Wednesday, January 17, 2007

Singaporean Director Ong Keng Sen--Beyond Cool

On January 12, I had the opportunity to hear the incredibly brilliant and beautiful Singaporean director of The Silver River, Ong Keng Sen, speak at the University of Michigan Center for Southeast Asian Studies about Collaboration across Borders in Art and Culture. He has received international acclaim for epic theatrical presentations that bridge cultures, making theatre a transcultural, transdisciplinary, collaborative art. He is very interested in the politics and negotiation of cultural expressions and collaborations that cross cultural boundaries, and using traditional and contemporary art to forge a new multicultural pan-Asian identity across international lines, asserting a new Asian asthetic in contemporary theatre.
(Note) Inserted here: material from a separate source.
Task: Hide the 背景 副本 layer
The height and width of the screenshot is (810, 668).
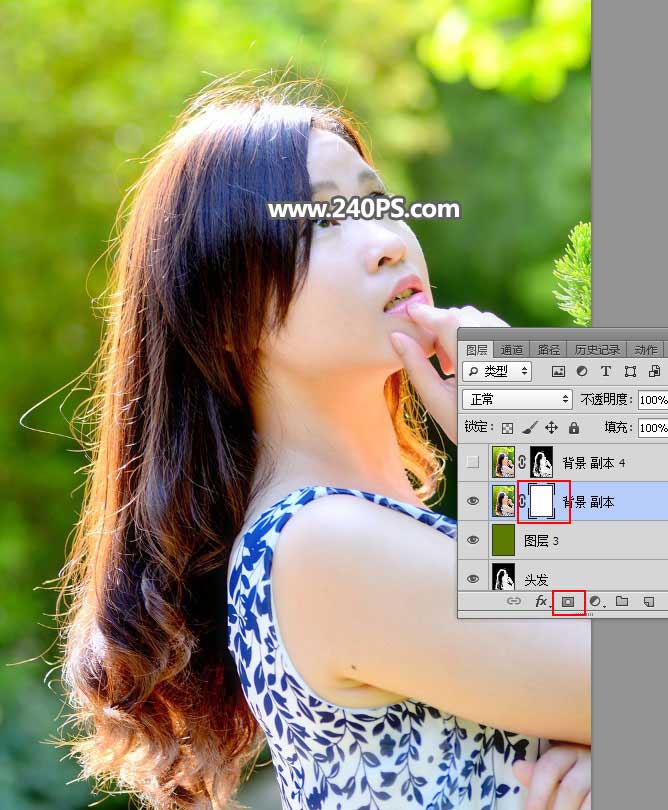Action: pyautogui.click(x=474, y=502)
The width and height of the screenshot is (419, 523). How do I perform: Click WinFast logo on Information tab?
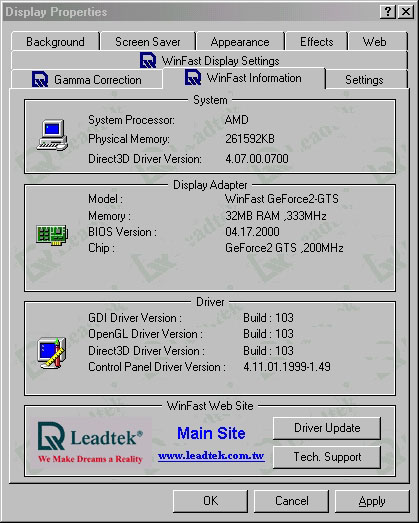tap(192, 77)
I am always writing about APAs creating culture, multicultural living, pan-Asian alliances, and teaching our children about both their Asian heritage and their place in American history. However, it had never occurred to me that Asians in Asian countries might have some of the same concerns. I think that we APAs sometimes try to distance ourselves from contemporary Asians in Asia because we are tired of always being mistaken for foreigners or because we think of Asian culture as old and out of date. It doesn’t have to be that way. Instead, we could be part of something bigger than “Yul Kwon wins Survivor” and “Rosie O’Donnell said ‘ching chong ching chong.’”
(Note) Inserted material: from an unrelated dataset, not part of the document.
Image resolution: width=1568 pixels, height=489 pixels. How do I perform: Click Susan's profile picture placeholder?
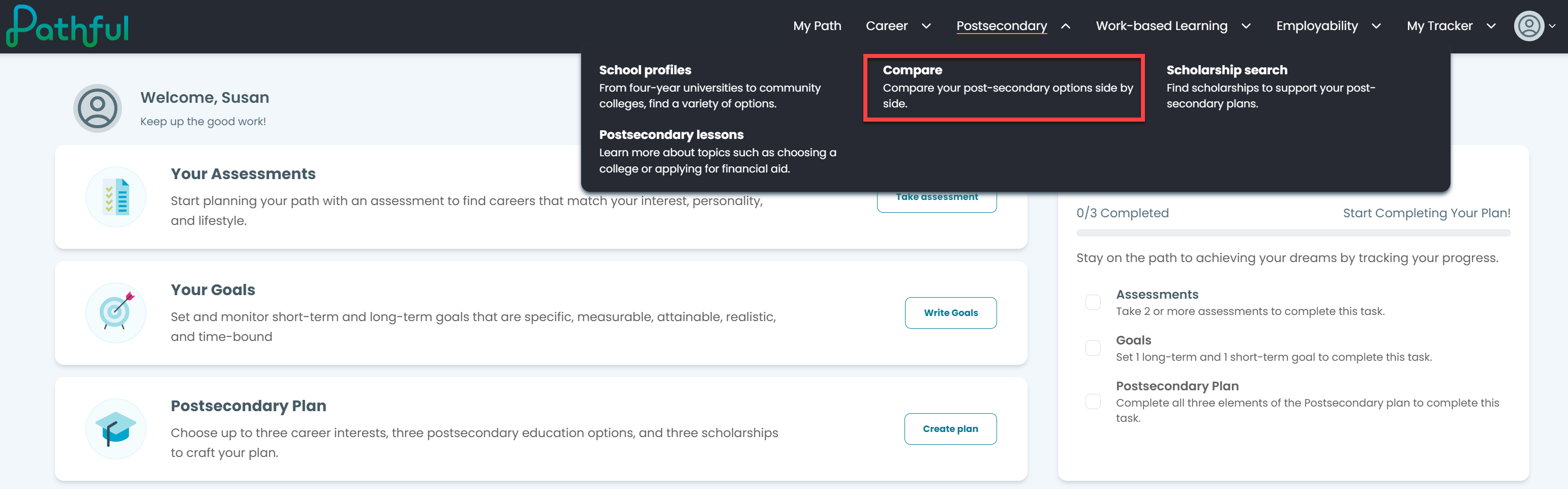(98, 108)
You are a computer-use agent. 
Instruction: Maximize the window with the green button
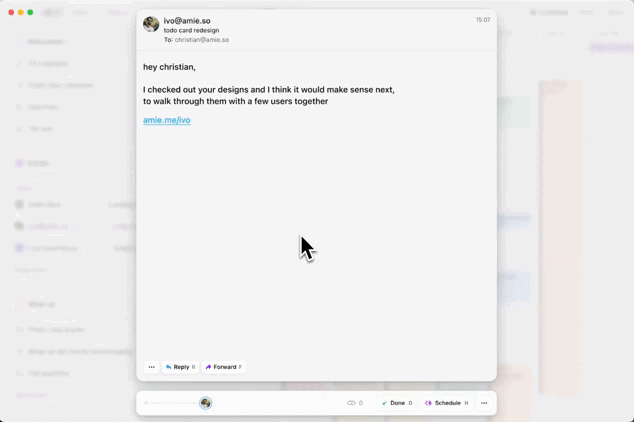[30, 13]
Check this out from “Theatreworks asks, What is Asian in this age of globalisation, internationalization, modernisation and urbanisation? Its work exists on the tension between modernity and tradition; local and global. It hopes to rethink what is Western, what is Eastern, what is first world and what is third world: Do these dichotomies continue to make sense in the new millennium? Representing the continuum between tradition and contemporary, the work is unafraid to be exotic and yet conceptual. Theatreworks' aesthetics projects the hybrid identity of the modern Asian and embrace the multiple realities.”

How cool is that? You should also check out

So much beauty and brilliance in one week, I’m about to have a heart attack.

Also check out Frances Kai-Hwa Wang's
Harry Potter, Asian-American Living, and Raising Our Children with Culture(s)--Multiculturalism as a lifestyle choice, not an abstraction or afterthought and

A Visit to the Hilo Longs Drugs (or Why I love Hawai’i)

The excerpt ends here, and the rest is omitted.